Hi all,
after I’ve had problems getting decent results with the default fastai transformer in language modelling, I tried to integrate a pretrained transformer from huggingface into fastai following this tutorial.
Since I am looking at language generation, I used the pretrained GPT2LMHeadModel.
I initialized a LanguageLearner with this model and without further training tried to predict text with it.
However, this produces complete nonsense. I suspect this is due to tokenization.
These are the relevant snippets from my code:
gpt2_tok = GPT2Tokenizer.from_pretrained(‘gpt2’)
fastai_tokenizer = Tokenizer(tok_func=FastAiGPT2Tokenizer(gpt2_tok), pre_rules=[], post_rules=[])
gpt2_transformer_vocab = TransformersVocab(tokenizer = gpt2_tok)numericalize_processor = NumericalizeProcessor(vocab=gpt2_transformer_vocab)
tokenize_processor = TokenizeProcessor(tokenizer=fastai_tokenizer, include_bos=False, include_eos=False)
transformer_processor = [OpenFileProcessor(), tokenize_processor, numericalize_processor]
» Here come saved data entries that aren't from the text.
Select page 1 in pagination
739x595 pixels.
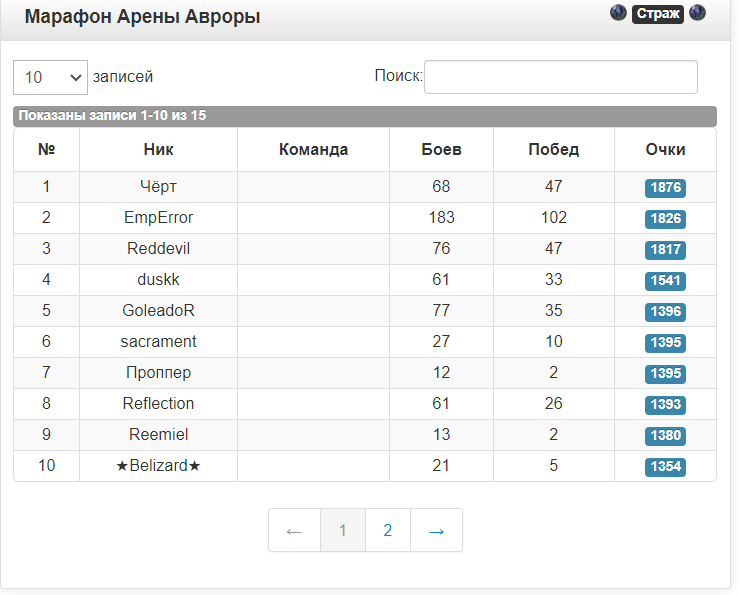(343, 530)
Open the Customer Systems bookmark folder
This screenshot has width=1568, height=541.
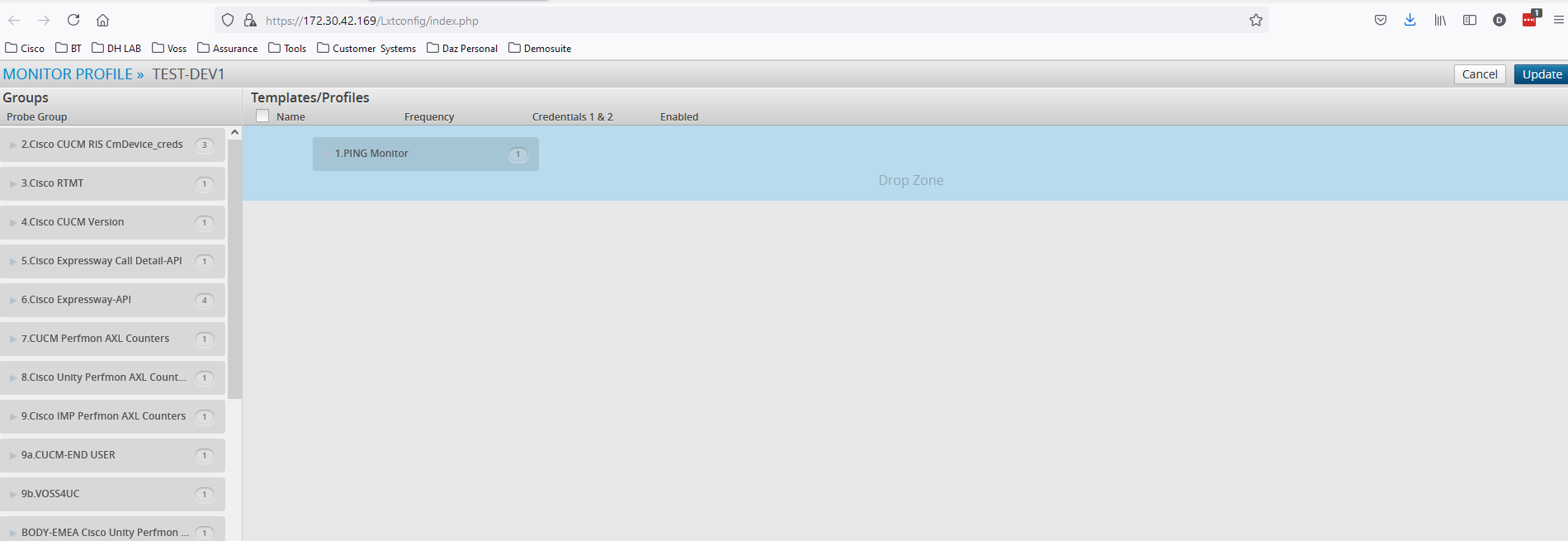tap(366, 49)
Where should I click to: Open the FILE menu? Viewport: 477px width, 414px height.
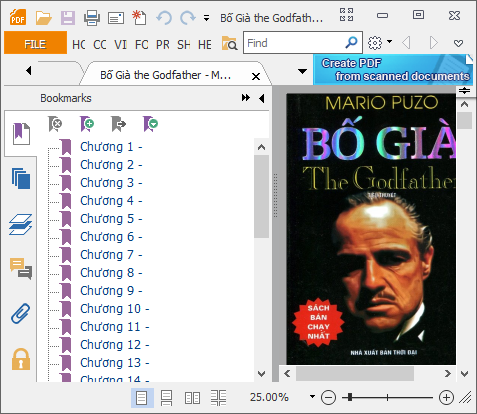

Since a language learner needs a databunch to be initialized, I passed it the following databunch which is created from only one file with very few lines of text.
data_lm = (TextList.from_folder(samples_path, processor=transformer_processor)
.split_none()
.label_for_lm()
.databunch(bs=bs))
My prediction using
learner.predict(“It had been a beatiful day and”, 40, temperature=0.75)
generated
‘It had been a beatiful day and Disclaimer Ġof Ġthe Ġthe Ġfinal Ġfirst . 23 " ĠGL . Ċ Ċ , Ġand Ġgoing Ġby Ġdid Ġto Ġanimal , Ġa Ġsix Ġteachings Ġby , Ġand Ġmore Ġof Ġthe Ġsuper Ġtracking Ġin Ġthe Ġtimes Ġof Ġhis Ġto Ġtake Ġfor’
Has anyone got any ideas on this? I suspect the Ċ is a special token which is not translated back for some reason. But even ignoring Ċ, the text is nonsense, although the model is meant to be pretrained.
I’m new to fast.ai and I would really appreciate some advice!
Thanks a lot in advance,
David
P.S.: I have posted a different question about using fastai’s default Transformer here.